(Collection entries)
--
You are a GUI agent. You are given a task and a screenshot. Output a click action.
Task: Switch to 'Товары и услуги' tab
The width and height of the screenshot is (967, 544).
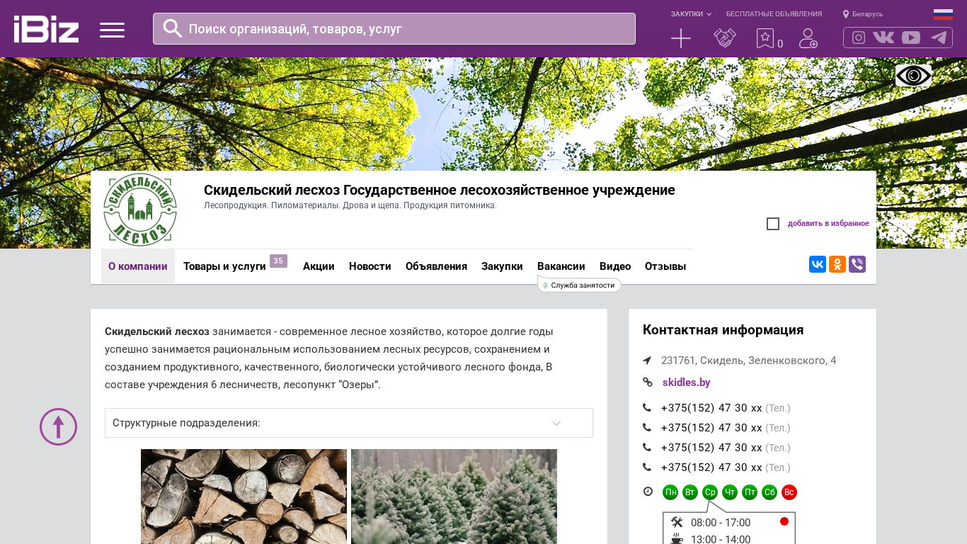(x=224, y=266)
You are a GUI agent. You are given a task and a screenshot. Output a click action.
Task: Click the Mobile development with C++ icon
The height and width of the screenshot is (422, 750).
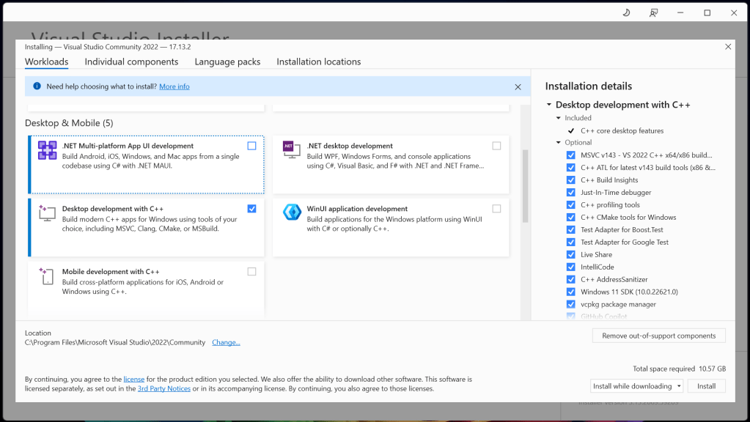pos(47,276)
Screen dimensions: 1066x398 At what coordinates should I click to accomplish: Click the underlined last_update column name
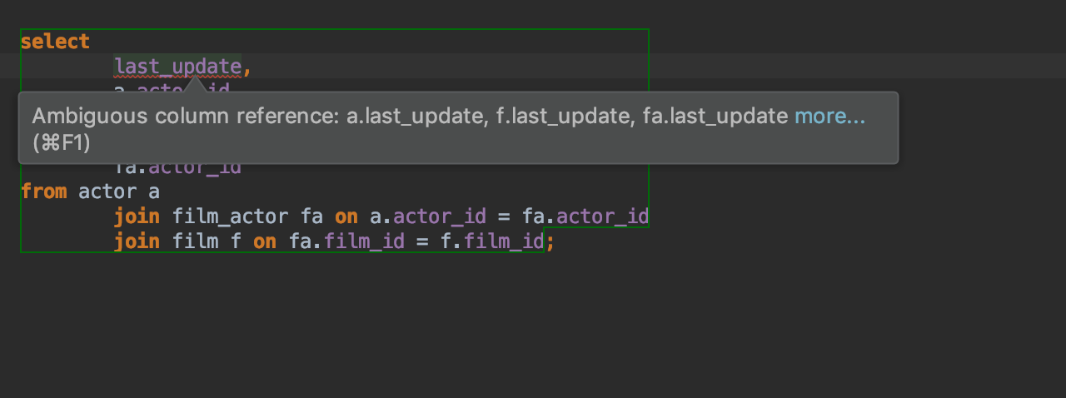point(177,66)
--
WHAT NEEDS TO BE DONE: Rewrite every item above, replacing each "screenshot" with "screen image" and keeping everything else the same. Leave the pictures out.

RESULT:
You are a GUI agent. You are given a task and a screen image. Output a click action.
Task: Switch to 'Товары и услуги' tab
The width and height of the screen image is (967, 544).
(x=224, y=266)
You are a GUI agent. You are given a task and a screen image. Output a click action.
Task: Click the Mobile development with C++ icon
The height and width of the screen image is (422, 750).
pos(47,276)
Screen dimensions: 1066x398 At what coordinates should I click to accomplish: Click the underlined last_update column name
point(177,66)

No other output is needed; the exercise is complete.